Le jour où le Conseil constitutionnel a validé ma candidature, c’est ce jour-là que j’ai porté le manteau du président de la République. Je porte déjà cet habit. J’ai intégré la fonction de président de la République depuis longtemps. Parce que je suis dans un projet où on a intégré les ruptures transformationnelles depuis longtemps. Même en étant en prison, Sonko et moi, chacun travaillait de son côté pour voir quel est l’attelage gouvernemental le plus cohérent.
Avez vous les épaules et le profil pour être un président de la République au Sénégal ?
Il n’y a aucun doute.
Mais l’Etat c’est quelque chose de sérieux ?
Oui. Mais les populations ont besoin de quelqu’un qui aime ce pays. Je prends le cas du président Macky Sall. S’il s’agit d’occuper des positions il n’y a pas un Sénégalais qui peut lui damer le pion dans ce domaine. Et quand il a demandé les suffrages des Sénégalais pour être président de la République, tout le monde était d’accord qu’il avait le profil. Mais c’est sous son magistère qu’on a vu des populations manifester leur amertume, être attaquées avec des gourdins et des coupe-coupe et qu’on donne des consignes aux forces de l’ordre de ne pas bouger. Le pays a besoin de gens qui ont les mains propres, qui aiment le pays et qui sont dignes.

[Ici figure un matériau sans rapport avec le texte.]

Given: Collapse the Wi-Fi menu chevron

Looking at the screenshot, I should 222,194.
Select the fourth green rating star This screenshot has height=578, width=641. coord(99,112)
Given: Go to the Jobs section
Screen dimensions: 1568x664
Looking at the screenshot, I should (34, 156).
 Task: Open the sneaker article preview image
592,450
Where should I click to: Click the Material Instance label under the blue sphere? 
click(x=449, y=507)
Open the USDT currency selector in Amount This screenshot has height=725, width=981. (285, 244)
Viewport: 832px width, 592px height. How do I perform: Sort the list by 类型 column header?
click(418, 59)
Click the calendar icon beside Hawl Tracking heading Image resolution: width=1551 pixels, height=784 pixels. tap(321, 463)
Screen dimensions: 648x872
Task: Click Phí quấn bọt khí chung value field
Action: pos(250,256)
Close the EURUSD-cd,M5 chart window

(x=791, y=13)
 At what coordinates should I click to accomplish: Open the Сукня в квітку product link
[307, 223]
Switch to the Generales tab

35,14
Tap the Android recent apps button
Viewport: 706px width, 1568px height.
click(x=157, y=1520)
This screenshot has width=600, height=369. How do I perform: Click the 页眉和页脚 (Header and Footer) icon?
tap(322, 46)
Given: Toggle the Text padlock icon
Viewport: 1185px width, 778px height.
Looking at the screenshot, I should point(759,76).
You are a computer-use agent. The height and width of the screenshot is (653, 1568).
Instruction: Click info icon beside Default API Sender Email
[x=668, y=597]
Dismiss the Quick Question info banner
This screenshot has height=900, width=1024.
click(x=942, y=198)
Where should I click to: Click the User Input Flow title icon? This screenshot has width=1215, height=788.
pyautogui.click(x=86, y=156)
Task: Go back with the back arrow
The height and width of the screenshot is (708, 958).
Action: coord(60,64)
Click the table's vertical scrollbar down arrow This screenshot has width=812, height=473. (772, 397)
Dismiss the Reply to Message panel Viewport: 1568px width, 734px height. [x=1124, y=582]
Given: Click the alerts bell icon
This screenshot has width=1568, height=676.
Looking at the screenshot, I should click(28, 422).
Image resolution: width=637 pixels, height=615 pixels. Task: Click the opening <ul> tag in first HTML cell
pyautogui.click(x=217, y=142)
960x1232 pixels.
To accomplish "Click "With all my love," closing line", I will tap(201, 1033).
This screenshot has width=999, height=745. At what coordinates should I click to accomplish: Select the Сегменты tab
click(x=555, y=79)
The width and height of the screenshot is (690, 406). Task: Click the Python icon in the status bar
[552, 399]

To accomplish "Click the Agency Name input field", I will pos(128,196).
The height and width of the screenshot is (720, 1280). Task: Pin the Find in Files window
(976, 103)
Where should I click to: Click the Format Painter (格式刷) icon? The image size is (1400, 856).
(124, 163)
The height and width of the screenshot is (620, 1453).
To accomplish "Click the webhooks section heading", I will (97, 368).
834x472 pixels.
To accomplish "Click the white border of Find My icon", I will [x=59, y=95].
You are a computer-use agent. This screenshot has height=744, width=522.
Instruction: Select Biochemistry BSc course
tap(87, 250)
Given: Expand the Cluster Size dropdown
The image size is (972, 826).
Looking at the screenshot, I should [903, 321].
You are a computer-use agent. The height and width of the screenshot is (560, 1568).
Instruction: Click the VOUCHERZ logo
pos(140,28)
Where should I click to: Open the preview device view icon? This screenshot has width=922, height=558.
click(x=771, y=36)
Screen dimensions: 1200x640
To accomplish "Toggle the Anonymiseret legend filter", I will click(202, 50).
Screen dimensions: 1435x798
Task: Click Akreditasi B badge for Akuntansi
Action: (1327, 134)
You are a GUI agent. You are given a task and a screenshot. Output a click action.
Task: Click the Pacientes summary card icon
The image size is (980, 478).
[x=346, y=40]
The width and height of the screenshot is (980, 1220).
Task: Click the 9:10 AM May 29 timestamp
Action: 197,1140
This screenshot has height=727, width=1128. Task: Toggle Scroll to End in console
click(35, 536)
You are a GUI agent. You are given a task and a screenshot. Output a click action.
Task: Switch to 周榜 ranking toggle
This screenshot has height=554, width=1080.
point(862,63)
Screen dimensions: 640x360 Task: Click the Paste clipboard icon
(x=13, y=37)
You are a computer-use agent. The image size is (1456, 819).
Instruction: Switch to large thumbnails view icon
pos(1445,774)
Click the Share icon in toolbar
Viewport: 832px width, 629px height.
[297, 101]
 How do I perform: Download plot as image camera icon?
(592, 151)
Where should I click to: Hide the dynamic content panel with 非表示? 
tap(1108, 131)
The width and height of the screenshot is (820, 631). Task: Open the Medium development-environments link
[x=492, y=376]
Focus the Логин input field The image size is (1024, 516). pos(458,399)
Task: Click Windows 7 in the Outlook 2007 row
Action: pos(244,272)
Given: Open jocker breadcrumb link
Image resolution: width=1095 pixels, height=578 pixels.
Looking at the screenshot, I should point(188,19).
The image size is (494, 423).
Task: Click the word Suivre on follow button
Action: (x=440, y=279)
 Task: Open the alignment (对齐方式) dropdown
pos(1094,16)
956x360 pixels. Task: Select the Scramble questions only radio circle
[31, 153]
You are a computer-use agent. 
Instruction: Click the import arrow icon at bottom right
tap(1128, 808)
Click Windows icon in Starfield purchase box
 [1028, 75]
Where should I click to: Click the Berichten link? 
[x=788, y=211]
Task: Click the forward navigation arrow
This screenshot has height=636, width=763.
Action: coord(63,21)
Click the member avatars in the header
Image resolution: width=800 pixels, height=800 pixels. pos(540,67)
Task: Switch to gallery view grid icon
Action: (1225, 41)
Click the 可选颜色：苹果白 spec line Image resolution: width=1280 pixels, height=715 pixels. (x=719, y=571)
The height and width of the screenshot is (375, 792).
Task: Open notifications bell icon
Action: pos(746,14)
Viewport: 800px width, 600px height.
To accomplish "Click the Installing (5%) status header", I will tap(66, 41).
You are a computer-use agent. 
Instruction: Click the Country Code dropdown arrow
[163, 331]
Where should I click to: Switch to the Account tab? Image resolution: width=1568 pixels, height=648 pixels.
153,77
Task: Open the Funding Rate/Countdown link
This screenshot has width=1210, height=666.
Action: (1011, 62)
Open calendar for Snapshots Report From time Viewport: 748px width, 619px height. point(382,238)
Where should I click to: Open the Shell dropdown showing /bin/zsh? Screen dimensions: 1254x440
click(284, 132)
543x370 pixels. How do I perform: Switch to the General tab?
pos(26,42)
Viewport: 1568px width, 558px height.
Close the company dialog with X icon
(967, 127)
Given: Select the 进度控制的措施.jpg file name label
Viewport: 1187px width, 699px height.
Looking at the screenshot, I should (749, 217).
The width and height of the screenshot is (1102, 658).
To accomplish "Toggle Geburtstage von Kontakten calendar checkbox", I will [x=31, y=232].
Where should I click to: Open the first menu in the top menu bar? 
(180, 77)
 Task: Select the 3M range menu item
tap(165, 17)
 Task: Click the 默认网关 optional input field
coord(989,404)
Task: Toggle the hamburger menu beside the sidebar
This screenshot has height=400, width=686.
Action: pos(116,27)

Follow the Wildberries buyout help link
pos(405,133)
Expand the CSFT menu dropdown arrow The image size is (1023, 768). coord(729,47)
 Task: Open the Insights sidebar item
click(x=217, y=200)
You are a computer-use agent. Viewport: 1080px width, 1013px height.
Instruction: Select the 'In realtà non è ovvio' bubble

En cas de victoire, vous aurez combien de ministres dans votre gouvernement ?
Je vais éviter les effets d’annonce. Nous sommes dans une coalition où il y a des hommes et des femmes d’expérience qui arrivent et ils ont tous leur mot à dire dans ce que nous faisons parce que nous sommes dans la co-construction.
Les gens disent que Bassirou Diomaye Faye est très sérieux. Est-ce qu’ils ont raison?
J’ai toujours été quelqu’un de calme. Mais en tout état de cause, j’ai des défauts et des qualités. Mais chaque jour, je fais en sorte de donner le meilleur de moi-même. C’est ce qui est important. Au-delà de ma personne, les Sénégalais voient tout un projet et c’est ce qui est important. Et je pense que ma personne ne les effraie pas trop. Et on n’est jamais trop sérieux quand il s’agit de diriger un pays.
Vous serez un président de la République plus souriant ?
Je pense que le sourire ne va pas développer le Sénégal. L’important c’est de bien diriger le pays et de défendre les intérêts du pays.
Demain, si vous êtes élu président de la République, quelle place va occuper Ousmane Sonko?
Je ne comprends jamais pourquoi cette question. Pourquoi les gens veulent inlassablement en faire une affaire de personne. On n’a pas besoin que d’une seule personne pour redresser ce pays. Pourquoi les gens ne s’intéressent qu’à Ousmane Sonko et pas aux autres qui vont m’accompagner dans la gestion du pays ?
Donc il n’y aura pas un président de la République sous tutelle de Sonko?
On a tous constaté qu’au Sénégal les pouvoirs du président de la République sont exorbitants. Je les ai dénoncés avant d’être élu. Pourquoi j’ai proposé le poste de vice-président parce que j’estime que le président de la République doit être déchargé pour donner ces pouvoirs à une autre personnalité forte au sein de l’équipe gouvernementale.